▶ **EXTRACT PROVIDED**
###

Here we are again with the summer issue of 'Hyakunin Issho'. During the time I've been writing this, it's been pouring with rain outside, but by the time I finish getting it all laid out, printed, and mailed to you, it'll probably be hot summer.

I think this will be quite a full issue, and unlike the last issue, which had no Craftsman story, this one has two! (Although one of them is disguised as a 'Customer Profile'.) I was complaining last time about not being able to spend any time with a carver, but I did have a chance the other day to make a short visit to one of the best, and will introduce him to you here ...

I've also got some news about another writing project I've started, so if my monthly print letters and this little newsletter haven't made you say 'enough!' already, then turn to the back page and see what's new ...

From Halifax to Hamura

Just as I was turning fifteen years old, a few months into my first year of high school, our family moved yet again. This was a bit different from most of the previous moves in a couple of ways. My father was leaving the steady employment with the military bands to strike out on his own as a free-lance musician, a very big step, and we were also leaving the prairies, where we had spent the past ten years, for the west coast, Vancouver.

Although my parents have told me in recent conversations that those next few years were quite tough financially, as he only slowly became established in this new area, I knew nothing of any hardships. There was always food on the table, shoes on our feet, and we kids certainly never felt that we were 'poor'. But I'm sure that these must have been the years when my parents' grey hairs started to appear ... (It's interesting for me to realize now that they were 40 at that time, exactly the same age as I was three years ago, when I was at the 'bottom' of my struggle to succeed as a printmaker ... And yes, starting with my beard, I'm also well on the way to becoming 'silver' ...)

DavidThis particular move turned out to have a major impact on my life. When I went to the local high school to register for classes, I had a meeting with one of the teachers to try and decide what courses to take (the school year had already been under way for a couple of months). After filling in the courses required for my particular 'stream' (potential university entrance), there was one blank slot left. The teacher noticed on my papers that my father was a musician. "Why don't you take band class? Do you play an instrument?"

###

▶ **WHAT YOU NEED TO DO**
Decide whether each statement below agrees with the newsletter excerpt above, answering yes or no and quoting the deciding words of the excerpt.
1. The previous issue contained no Craftsman story.
2. The family moved from the prairies to Halifax.
3. The writer's parents were 40 at the time of the move.

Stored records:
###

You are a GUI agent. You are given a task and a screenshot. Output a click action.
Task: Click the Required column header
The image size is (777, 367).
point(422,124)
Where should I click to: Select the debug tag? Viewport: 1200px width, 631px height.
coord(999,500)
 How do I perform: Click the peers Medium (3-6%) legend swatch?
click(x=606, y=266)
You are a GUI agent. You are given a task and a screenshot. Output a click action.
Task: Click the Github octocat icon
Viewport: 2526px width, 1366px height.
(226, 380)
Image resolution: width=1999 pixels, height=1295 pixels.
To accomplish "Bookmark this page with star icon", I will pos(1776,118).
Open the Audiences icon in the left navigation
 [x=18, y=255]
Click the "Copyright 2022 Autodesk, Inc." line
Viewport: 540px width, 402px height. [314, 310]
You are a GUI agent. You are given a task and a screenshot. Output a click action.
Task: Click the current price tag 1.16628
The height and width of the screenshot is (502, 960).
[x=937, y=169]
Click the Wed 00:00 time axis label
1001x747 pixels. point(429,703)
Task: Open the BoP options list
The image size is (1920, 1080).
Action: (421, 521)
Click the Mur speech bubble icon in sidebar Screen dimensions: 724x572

###

▶ **SOLUTION FOR THIS TASK**
1. Yes: "unlike the last issue, which had no Craftsman story"
2. No: "we were also leaving the prairies, where we had spent the past ten years, for the west coast, Vancouver"
3. Yes: "they were 40 at that time"